“Da perspectiva do colonizado, uma posição a partir da qual eu escrevo e escolho privilegiar, o termo ‘pesquisa’ está indissociavelmente ligado ao colonialismo e ao imperialismo europeu” (Smith, 2018, p. 11). Assim inicia o livro de Linda Tuhiwai Smith, intelectual indígena maori da Nova Zelândia, publicado originalmente no ano de 1999 pela Zed Books, London, e agora publicado no Brasil, com a tradução para o português deRoberto G. Barbosa . A frase inicial anuncia o tom do livro, que faz uma análise crítica do papel colonizador de pesquisas e pesquisadores junto a povos indígenas e, igualmente, traz uma importante contribuição para as metodologias descolonizadoras, sendo essa, talvez, a obra que mais tenha influenciado as pesquisas indígenas nas duas últimas décadas.
A autora é professora na Universidade de Waikato, em Hamilton, Nova Zelândia, e se autodeclara Ngāti Awa, Ngāti Porou. Além disso, é considerada uma das principais expoentes mundiais dos estudos indígenas e da educação indígena, bem como da pesquisa Kaupapa Maori1, deixando evidente, em seu trabalho, o “compromisso com o bem-estar e a autodeterminação intelectual e política dos povos indígenas”, como afirma ao se apresentar no site de sua universidade2. Ainda estudante, militou em um grupo de jovens maori, reivindicando que a língua originária desse povo fosse ensinada nas escolas, foi professora primária, coordenadora de ensino médio, pesquisadora na área da saúde e, por fim, professora universitária.
O livro Descolonizando metodologias: pesquisa e povos indígenas busca desconstruir a colonialidade do conhecimento ocidental e fortalecer modos originários próprios, evidenciando outras possibilidades de realizar pesquisa junto aos povos indígenas. Smith (2018) parte do posicionamento de que o conhecimento científico hoje predominante foi desenvolvido por meio de práticas racistas, que contribuíram para discriminar e desvalorizar os povos indígenas. A professora dá exemplos de pesquisas com resultados que afirmam a inferioridade dos povos originários, situação ainda presente nas memórias coletivas.
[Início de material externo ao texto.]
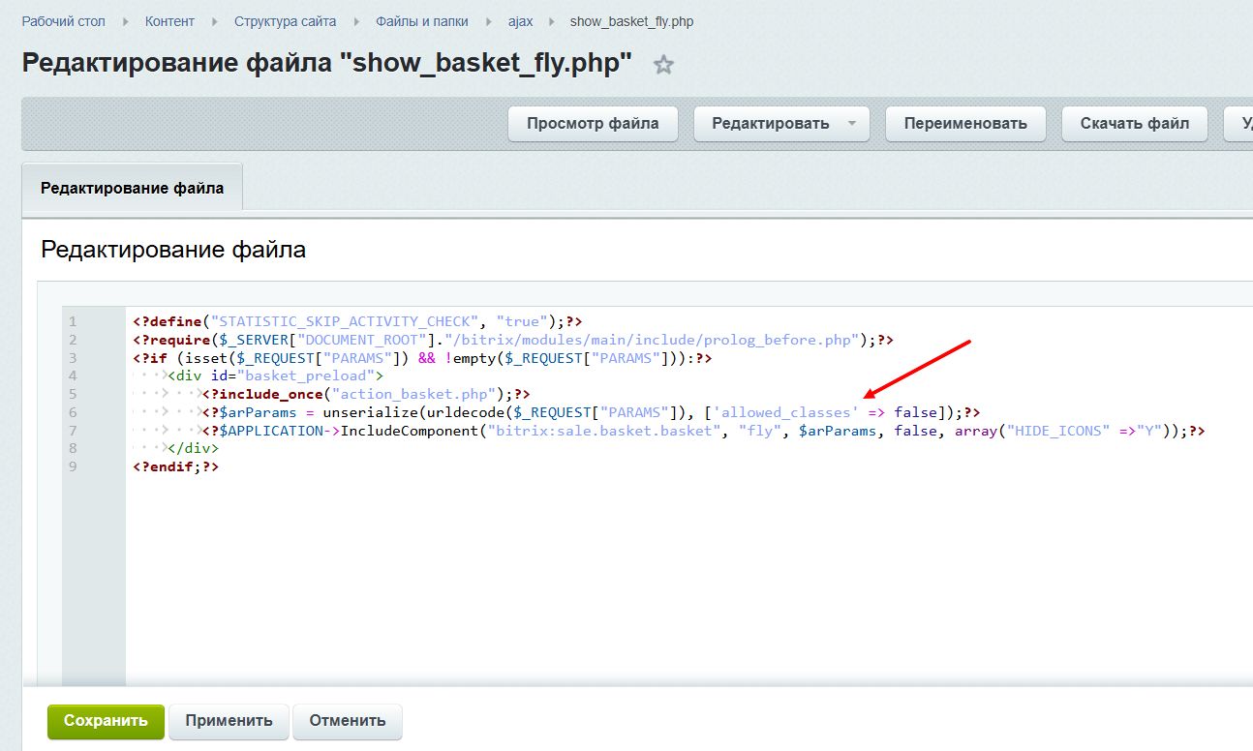Click show_basket_fly.php breadcrumb item
This screenshot has height=751, width=1253.
click(631, 21)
Ainda, questiona ações colonizadoras que negam a legitimidade de reivindicações básicas, como o direito à terra e aos territórios, à autodeterminação, às línguas originárias, aos conhecimentos próprios. A autora reconhece que os povos indígenas desenvolveram suas próprias formas de resistência, criando outras visões de mundo, também por meio da pesquisa, e que hoje podem ser usadas para enfrentar o colonialismo e a opressão ocidental.
A chegada do livro ao Brasil vem gerando estudos e reflexões, principalmente entre os pesquisadores e as pesquisadoras indígenas que, ainda de forma inicial, estão presentes nos programas de pós-graduação de universidades brasileiras, afirmado a necessidade de produzir conhecimentos e metodologias próprias nas pesquisas realizadas. “De objetos de pesquisa, passamos a ser pesquisadores” - frase de Smith que também ecoa entre pesquisadores indígenas brasileiros, os quais se somam a autora para dizer: “queremos contar a nossa própria história, escrever as nossas próprias versões, a nossa maneira, para os nossos próprios fins” (Smith, 2018, p. 42). São posturas que afirmam a autoria indígena nos espaços acadêmicos de pesquisa.
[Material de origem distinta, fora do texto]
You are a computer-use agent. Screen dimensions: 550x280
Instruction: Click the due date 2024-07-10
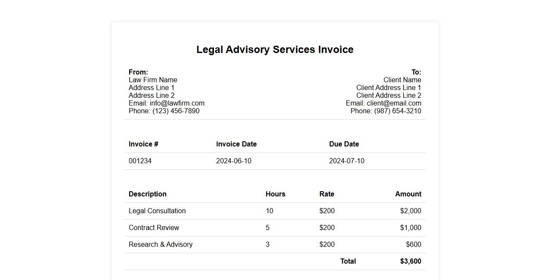pos(346,161)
O livro está organizado em dez capítulos, que compõem duas partes, além da introdução e da conclusão. Na primeira parte, composta por quatro capítulos, a autora aborda imperialismo, pesquisa e conhecimento e remete à história da pesquisa ocidental junto aos povos indígenas, tecendo críticas às premissas culturais que estão por trás das práticas coloniais. Smith vai mostrando porque os povos indígenas, de um modo geral, têm aversão à pesquisa e a pesquisadores, bem como ainda mantêm uma desconfiança necessária e prudente. Em um estudo aprofundado, assentado em inúmeros exemplos, analisa os conceitos de imperialismo e colonialismo e as interferências que ambos produziram sobre os colonizados. Dessa forma, mostra que, para os povos indígenas, a pesquisa tem um significado implícito na própria história, sob o olhar da ciência e do imperialismo ocidental. Questiona o lugar da escrita, das teorias impostas e das histórias, que hoje são contestadas.
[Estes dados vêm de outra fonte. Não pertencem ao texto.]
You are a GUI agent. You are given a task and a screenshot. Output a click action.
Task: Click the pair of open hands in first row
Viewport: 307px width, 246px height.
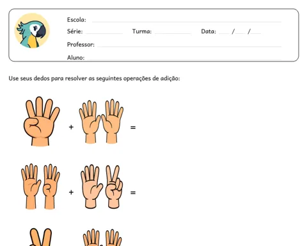pyautogui.click(x=101, y=121)
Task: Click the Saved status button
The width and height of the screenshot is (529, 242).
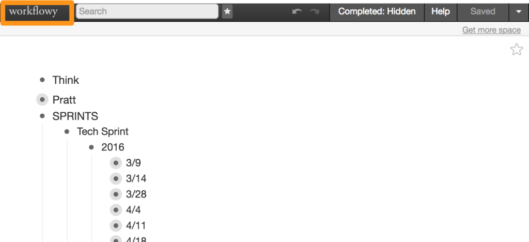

A autora sustenta que “a pesquisa através dos olhos imperiais” provém de um “arquivo de conhecimentos e sistemas, regras e valores que se estendem para além da ciência ocidental” (Smith, 2018, p. 57). Detalha como se deram as formações culturais da pesquisa ocidental, analisa as conceituações de indivíduo e de sociedade, bem como as concepções de espaço e de tempo, contrapondo imposições coloniais aos modos próprios de conceber essas questões. Mostra, por meio de um posicionamento crítico, que a pesquisa através dos olhos imperiais assume as ideias ocidentais provindas do iluminismo e concebidas como as únicas possíveis e racionais para dar sentido ao mundo, à realidade, à vida social e aos humanos.
Para a autora, o conhecimento e a ciência ocidental muito se favoreceram com a colonização dos povos indígenas, e esse conhecimento, produzido por meio da colonização, tem sido usado para colonizá-los ainda mais. Também, denuncia processos de dominação e exemplifica práticas de pesquisa e sistemas de coleta de informações, desde os relatos deixados pelos viajantes do passado até as pesquisas atuais, evidenciando formas de domínio e usurpação de conhecimentos indígenas. Mostra, igualmente, como se estabeleceu a superioridade posicional do conhecimento ocidental, constatando que “nas bases científicas da pesquisa ocidental, as contribuições indígenas raramente são mencionadas” (Smith, 2018, p. 78). Ainda na primeira parte do livro, a autora apresenta os modos de vida dos povos indígenas da Nova Zelândia, refletindo sobre as novas linguagens do imperialismo, presentes também nos processos investigativos, lista dez maneiras de ser pesquisado (colonizado), revela sonhos e desafios dos povos indígenas frente aos novos modos de conquista.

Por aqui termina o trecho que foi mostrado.